The universal language of music has many dialects, and most Western peoples understand only their own. Yet, as Western musicians have been proving since the early 19th Century; other musical dialects which at first horrify the ear can educate and even delight it.

One small new recording company in Manhattan is dedicated to that proposition. Last week, the Ethnic Folkways Library issued its fifth album, Music of Indonesia ($7.33)*. Ten more albums will be released in the fall.

The Indonesia album is an aural education in itself. There is a Javanese war dance—written on the seven-tone pelok octave and played on bronze percussion instruments—which has the simple gravity of a Bach sarabande. A Sundanese love lament called Drizzling Rain, accompanied on a zither, carries its grief through a long series of delicate ornamentations. An ancient song of the Batak hill people, accompanied by a wooden xylophone and split cymbal, is strikingly like the melancholy music of Provencal shepherds.

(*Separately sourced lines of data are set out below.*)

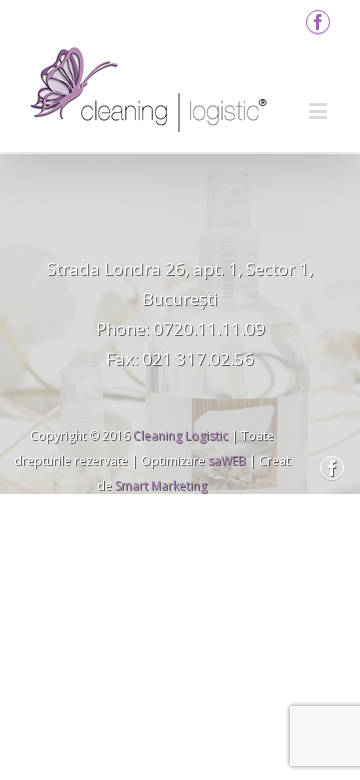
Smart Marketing (161, 485)
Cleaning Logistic (180, 435)
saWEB (225, 460)
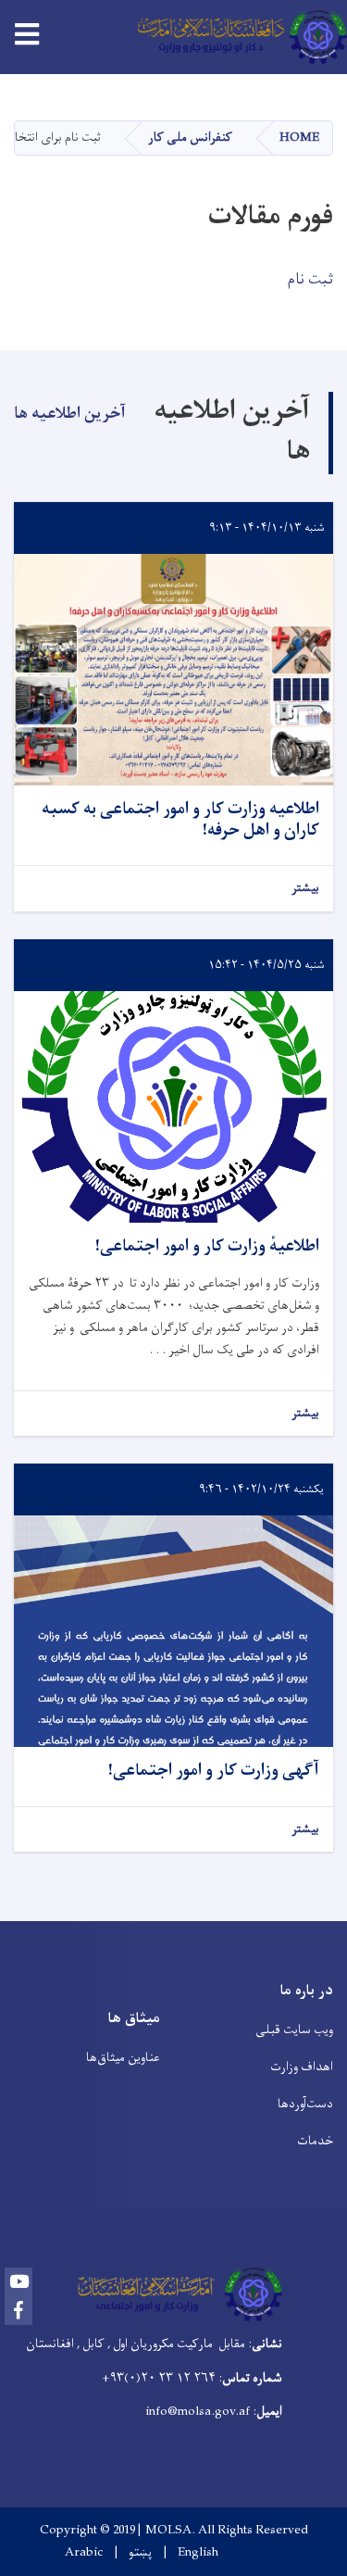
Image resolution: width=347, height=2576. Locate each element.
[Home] (236, 37)
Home (299, 137)
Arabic (84, 2552)
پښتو (140, 2553)
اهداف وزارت (301, 2067)
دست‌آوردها (305, 2104)
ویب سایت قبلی (294, 2030)
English (198, 2553)
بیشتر (305, 888)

With Folkways Library albums come booklets describing the music and its native performance (e.g., the music-dramas of Java and Bali last all night). The booklets are written by anthropologists and musicologists, edited by Folklorist Harold Courlander, who also decides what selections go into the albums. Says he: "The more you hear of this stuff, the more you get to feel that all music is one. I like to think of it as a spectrum. As you go round the world, one music blends into the next . . . and before you know it you're back where you started, without a break."

*The preceding four: Haitian, Palestinian, Sioux and Navajo, and Equatorial African music.